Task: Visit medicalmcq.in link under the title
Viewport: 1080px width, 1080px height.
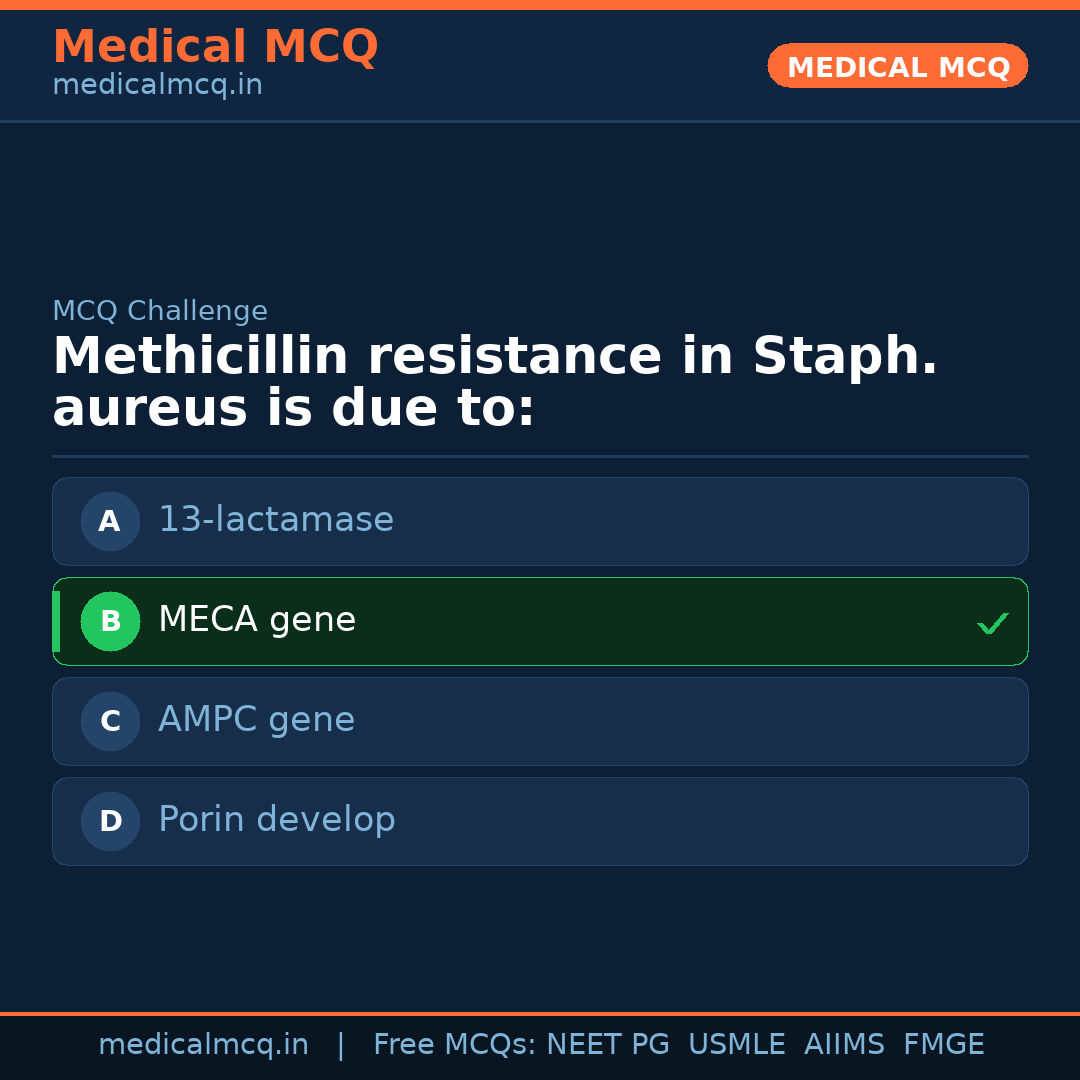Action: pyautogui.click(x=157, y=85)
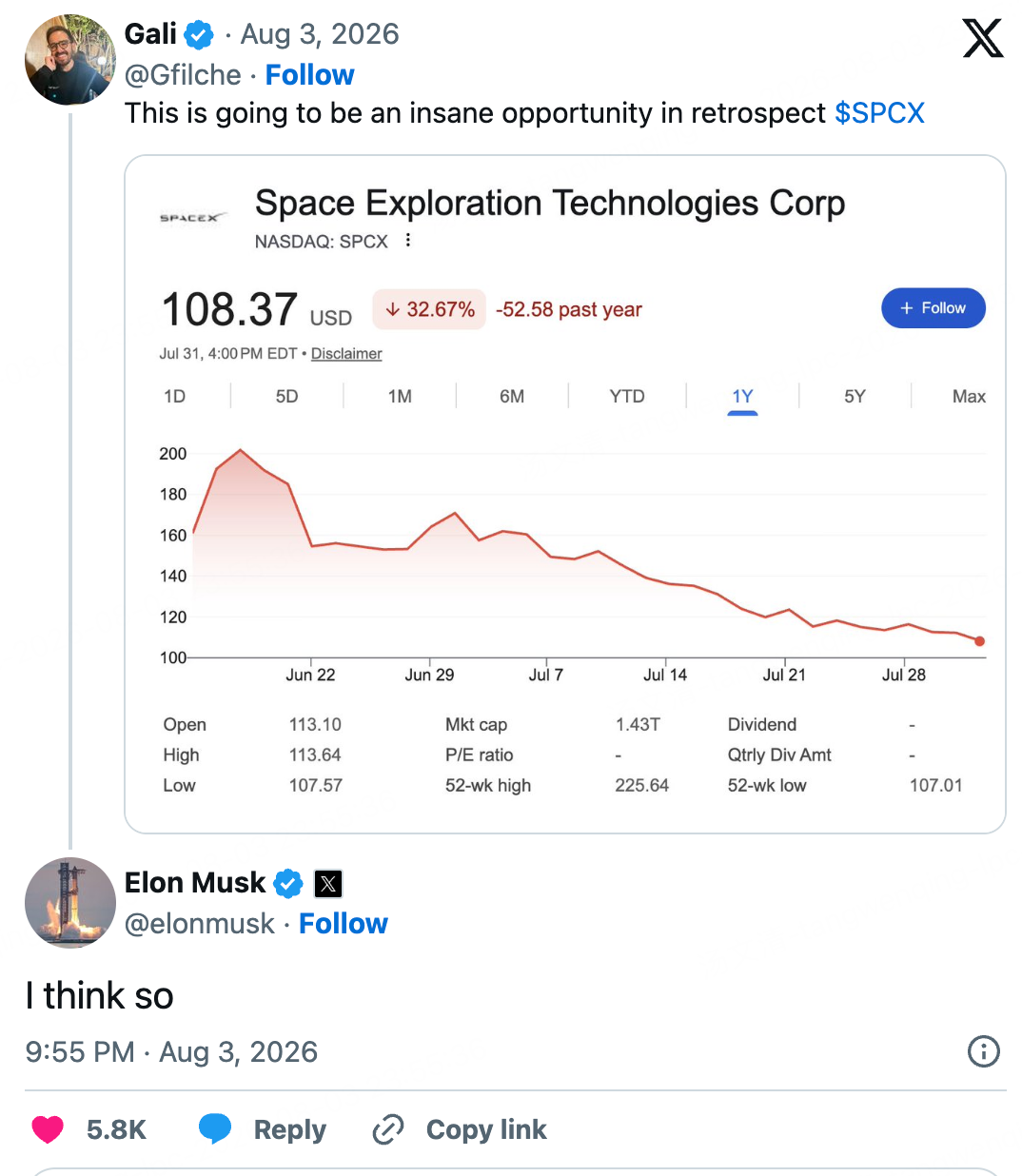Click Elon Musk's verified badge
This screenshot has height=1176, width=1022.
pyautogui.click(x=288, y=884)
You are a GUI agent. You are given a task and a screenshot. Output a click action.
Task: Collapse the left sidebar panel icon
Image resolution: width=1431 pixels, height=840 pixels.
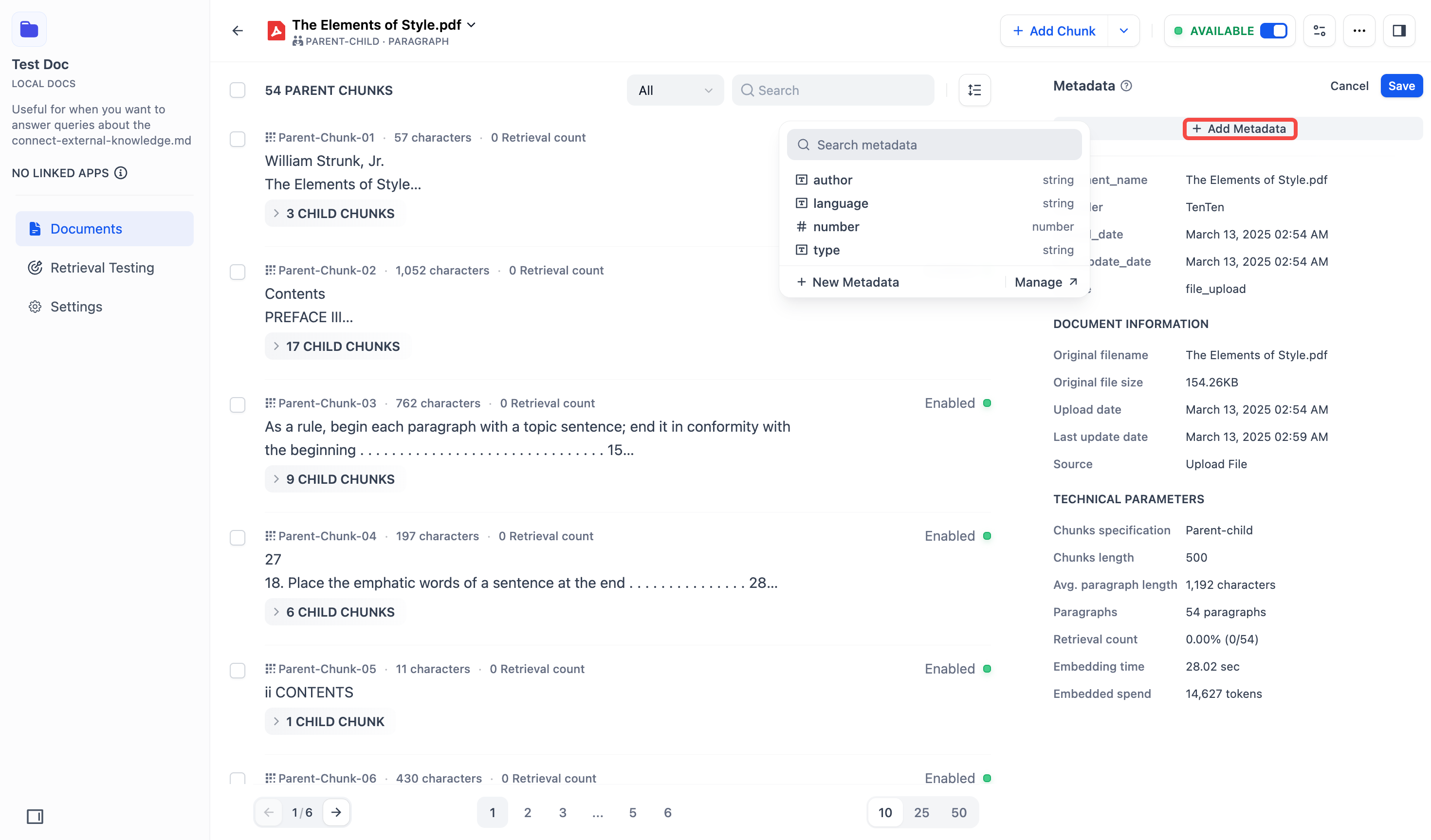[x=35, y=816]
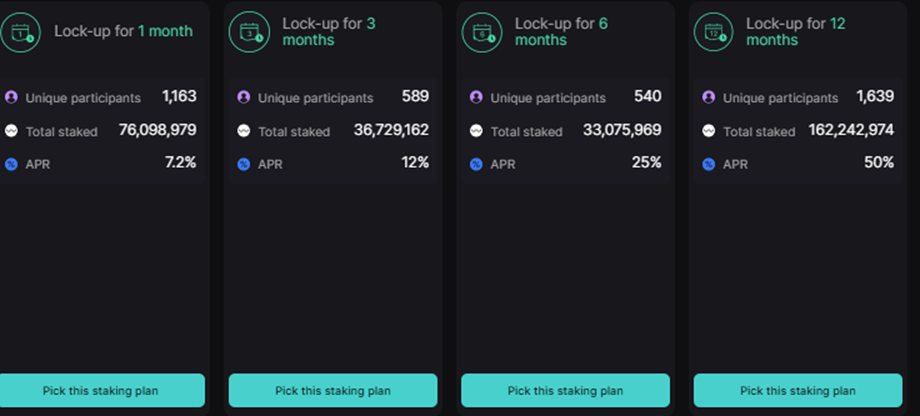
Task: Pick the 1 month staking plan
Action: tap(100, 390)
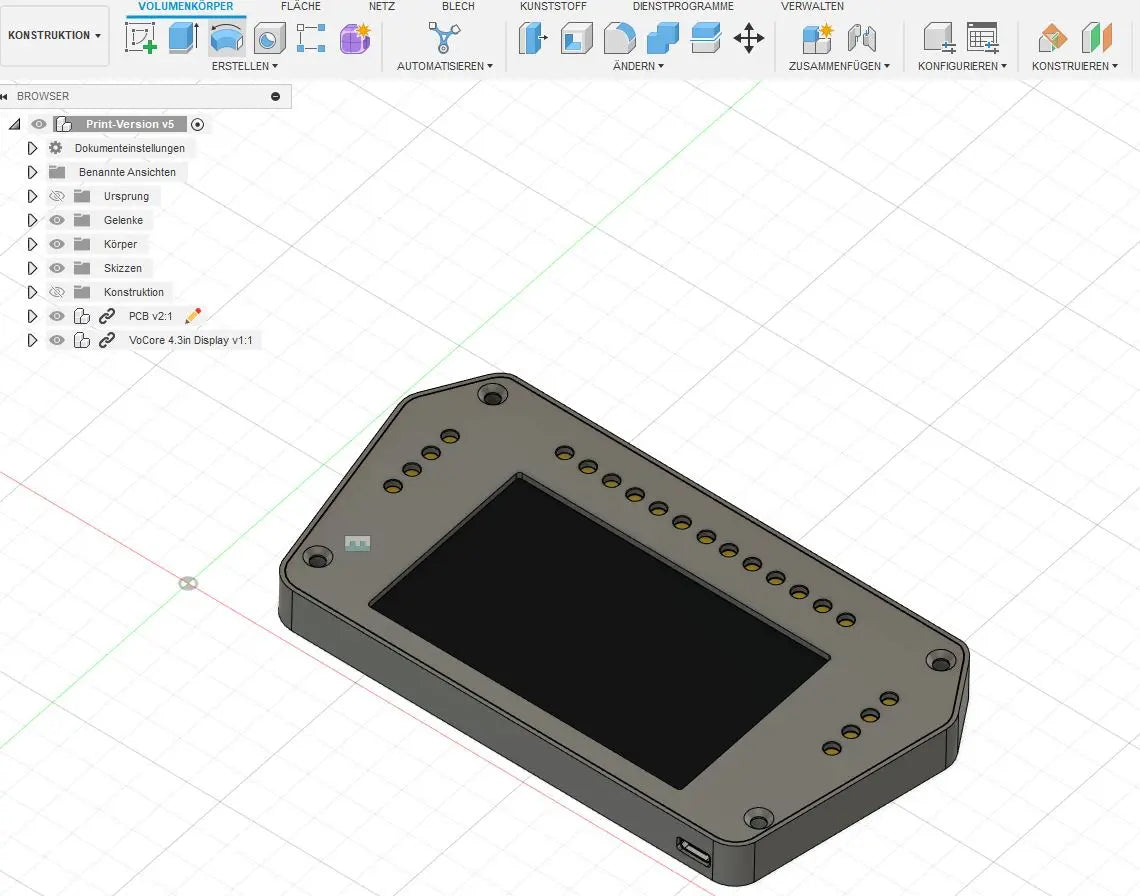Select the purple Form tool

(x=353, y=38)
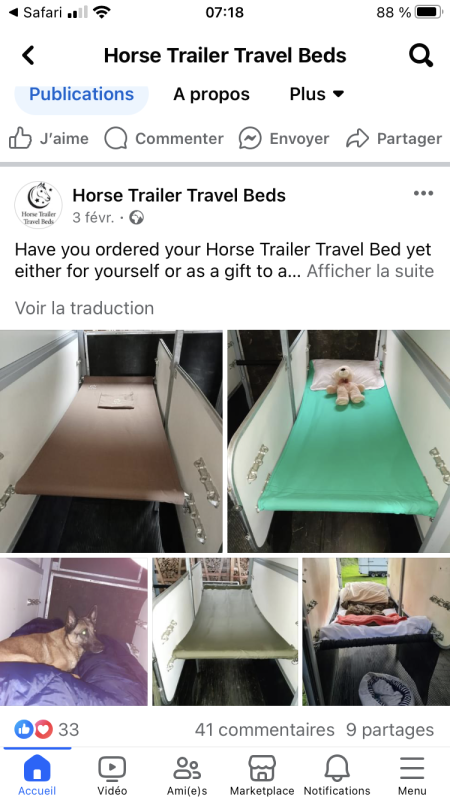
Task: Click Voir la traduction link
Action: [84, 308]
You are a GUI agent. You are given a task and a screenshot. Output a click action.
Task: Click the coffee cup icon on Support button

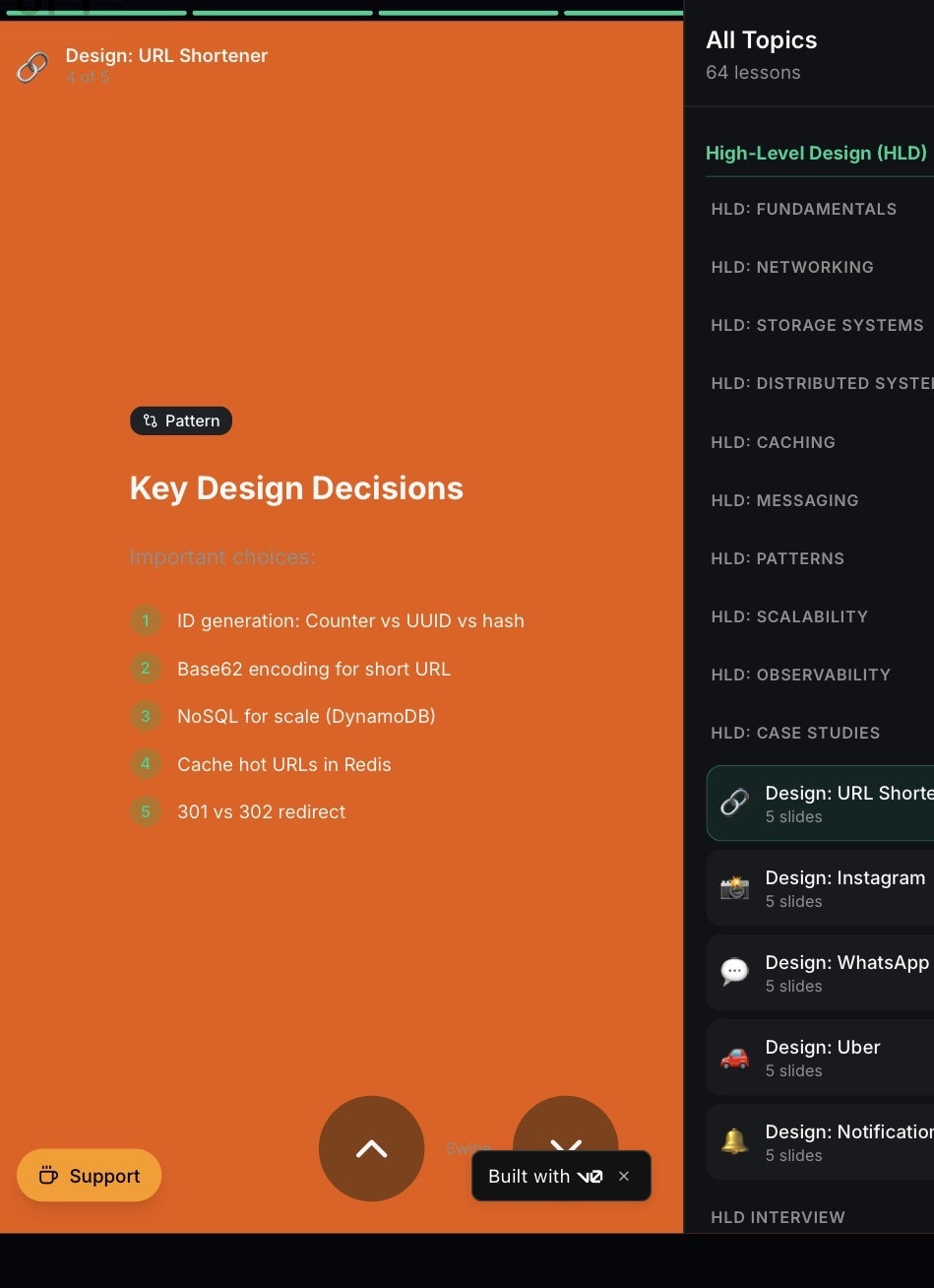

● ● ●

## Your assignment:
The answer must repeat every line of the listing exactly and leave the pictures out.

## Result of the task:
Task: Visit medicalmcq.in link under the title
Viewport: 1080px width, 1080px height.
Action: pyautogui.click(x=157, y=85)
Click Elon Musk's verified badge
This screenshot has height=1176, width=1022.
pyautogui.click(x=288, y=884)
You are a GUI agent. You are given a task and a screenshot. Output a click action.
Task: Collapse the left sidebar panel icon
Image resolution: width=1431 pixels, height=840 pixels.
[x=35, y=816]
Task: Pick the 1 month staking plan
Action: tap(100, 390)
Select the purple Form tool

(x=353, y=38)
Task: Click Voir la traduction link
Action: [84, 308]
You are a GUI agent. You are given a task and a screenshot. Output a click action.
Task: Click the coffee cup icon on Support button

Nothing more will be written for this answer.